Wherever a line below holds the word "посуда", copy that line.

*** Raw data Section Begins ***

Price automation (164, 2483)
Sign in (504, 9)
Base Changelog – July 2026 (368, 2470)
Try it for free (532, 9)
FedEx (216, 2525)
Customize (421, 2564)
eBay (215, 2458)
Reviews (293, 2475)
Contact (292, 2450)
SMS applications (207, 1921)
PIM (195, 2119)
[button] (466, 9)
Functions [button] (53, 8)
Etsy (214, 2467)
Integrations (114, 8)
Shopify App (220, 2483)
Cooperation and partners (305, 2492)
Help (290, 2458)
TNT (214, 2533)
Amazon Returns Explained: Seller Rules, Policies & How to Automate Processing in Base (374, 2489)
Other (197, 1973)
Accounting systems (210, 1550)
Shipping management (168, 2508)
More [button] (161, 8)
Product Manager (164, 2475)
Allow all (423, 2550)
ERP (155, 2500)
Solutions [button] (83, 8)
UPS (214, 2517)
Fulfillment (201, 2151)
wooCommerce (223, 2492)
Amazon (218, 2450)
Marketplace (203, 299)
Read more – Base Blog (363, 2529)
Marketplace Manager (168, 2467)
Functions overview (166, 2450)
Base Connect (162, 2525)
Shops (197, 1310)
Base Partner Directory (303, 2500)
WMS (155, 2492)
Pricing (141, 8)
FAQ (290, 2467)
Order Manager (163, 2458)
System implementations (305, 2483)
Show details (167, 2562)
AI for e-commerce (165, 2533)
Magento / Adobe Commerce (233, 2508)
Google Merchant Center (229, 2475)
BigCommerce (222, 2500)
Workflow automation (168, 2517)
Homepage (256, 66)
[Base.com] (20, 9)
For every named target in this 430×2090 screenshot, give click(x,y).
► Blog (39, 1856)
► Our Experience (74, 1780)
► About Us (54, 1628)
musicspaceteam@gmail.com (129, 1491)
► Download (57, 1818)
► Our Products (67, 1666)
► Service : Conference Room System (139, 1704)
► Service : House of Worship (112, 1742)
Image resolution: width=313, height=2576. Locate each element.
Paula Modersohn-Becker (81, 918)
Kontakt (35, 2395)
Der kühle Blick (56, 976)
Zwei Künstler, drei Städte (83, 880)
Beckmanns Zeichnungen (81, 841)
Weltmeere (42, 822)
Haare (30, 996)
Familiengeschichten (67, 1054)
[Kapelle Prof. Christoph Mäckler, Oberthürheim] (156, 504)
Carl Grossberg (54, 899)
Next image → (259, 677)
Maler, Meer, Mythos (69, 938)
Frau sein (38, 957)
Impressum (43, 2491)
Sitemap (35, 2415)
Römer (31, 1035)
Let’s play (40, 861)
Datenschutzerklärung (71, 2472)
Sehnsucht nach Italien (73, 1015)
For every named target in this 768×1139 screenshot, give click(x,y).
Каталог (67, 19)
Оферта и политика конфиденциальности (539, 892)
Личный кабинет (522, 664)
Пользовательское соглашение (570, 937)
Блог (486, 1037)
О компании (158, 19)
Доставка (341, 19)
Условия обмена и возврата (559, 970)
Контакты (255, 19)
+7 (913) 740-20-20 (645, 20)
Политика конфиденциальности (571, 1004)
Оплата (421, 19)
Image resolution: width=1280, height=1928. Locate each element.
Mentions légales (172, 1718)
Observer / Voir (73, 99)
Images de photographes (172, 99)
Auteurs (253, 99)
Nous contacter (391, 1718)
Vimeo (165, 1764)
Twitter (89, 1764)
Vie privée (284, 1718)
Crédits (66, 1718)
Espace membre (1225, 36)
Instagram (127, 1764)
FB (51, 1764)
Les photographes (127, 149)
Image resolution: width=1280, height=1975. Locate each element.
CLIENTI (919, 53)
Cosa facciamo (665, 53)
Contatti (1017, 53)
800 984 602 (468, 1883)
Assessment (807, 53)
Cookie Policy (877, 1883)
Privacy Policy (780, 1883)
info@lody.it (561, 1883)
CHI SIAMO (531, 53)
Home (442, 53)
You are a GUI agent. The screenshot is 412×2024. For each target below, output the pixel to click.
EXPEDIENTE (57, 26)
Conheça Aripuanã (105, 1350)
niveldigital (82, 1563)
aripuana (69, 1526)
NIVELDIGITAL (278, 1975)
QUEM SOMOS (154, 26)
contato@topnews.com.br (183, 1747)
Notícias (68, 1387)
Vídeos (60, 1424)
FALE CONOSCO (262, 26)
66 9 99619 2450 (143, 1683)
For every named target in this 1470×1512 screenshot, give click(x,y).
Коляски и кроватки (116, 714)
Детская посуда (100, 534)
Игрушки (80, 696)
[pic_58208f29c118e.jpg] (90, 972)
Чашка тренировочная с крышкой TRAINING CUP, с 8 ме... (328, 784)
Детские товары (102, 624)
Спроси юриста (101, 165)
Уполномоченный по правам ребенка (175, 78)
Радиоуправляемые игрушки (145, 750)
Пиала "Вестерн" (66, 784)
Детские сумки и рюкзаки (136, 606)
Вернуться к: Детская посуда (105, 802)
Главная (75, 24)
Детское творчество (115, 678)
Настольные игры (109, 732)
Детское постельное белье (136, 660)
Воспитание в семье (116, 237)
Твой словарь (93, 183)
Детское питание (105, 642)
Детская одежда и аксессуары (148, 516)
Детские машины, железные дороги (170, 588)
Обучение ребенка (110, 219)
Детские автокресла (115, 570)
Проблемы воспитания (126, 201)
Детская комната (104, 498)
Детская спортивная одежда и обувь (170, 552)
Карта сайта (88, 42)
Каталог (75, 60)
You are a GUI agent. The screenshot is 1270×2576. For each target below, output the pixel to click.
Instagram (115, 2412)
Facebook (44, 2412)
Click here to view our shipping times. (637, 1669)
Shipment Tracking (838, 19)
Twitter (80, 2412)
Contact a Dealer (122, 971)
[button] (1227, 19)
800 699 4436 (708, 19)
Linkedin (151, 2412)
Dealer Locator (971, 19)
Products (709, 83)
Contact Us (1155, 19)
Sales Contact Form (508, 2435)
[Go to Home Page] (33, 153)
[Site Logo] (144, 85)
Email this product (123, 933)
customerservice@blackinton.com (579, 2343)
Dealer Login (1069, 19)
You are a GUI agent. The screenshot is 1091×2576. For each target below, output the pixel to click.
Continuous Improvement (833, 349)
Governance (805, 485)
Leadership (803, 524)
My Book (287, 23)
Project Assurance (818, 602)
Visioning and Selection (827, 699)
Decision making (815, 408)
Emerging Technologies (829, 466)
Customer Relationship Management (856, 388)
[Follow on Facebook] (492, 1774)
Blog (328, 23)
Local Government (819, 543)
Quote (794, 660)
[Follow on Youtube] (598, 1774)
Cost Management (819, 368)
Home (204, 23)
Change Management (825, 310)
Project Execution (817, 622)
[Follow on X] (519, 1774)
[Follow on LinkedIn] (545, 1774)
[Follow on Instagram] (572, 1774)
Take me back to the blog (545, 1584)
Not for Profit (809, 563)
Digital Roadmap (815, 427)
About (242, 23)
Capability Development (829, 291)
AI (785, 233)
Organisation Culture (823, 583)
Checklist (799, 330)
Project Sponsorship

*** Raw data Section Ends ***

• Solution:
Детская посуда (100, 534)
Вернуться к: Детская посуда (105, 802)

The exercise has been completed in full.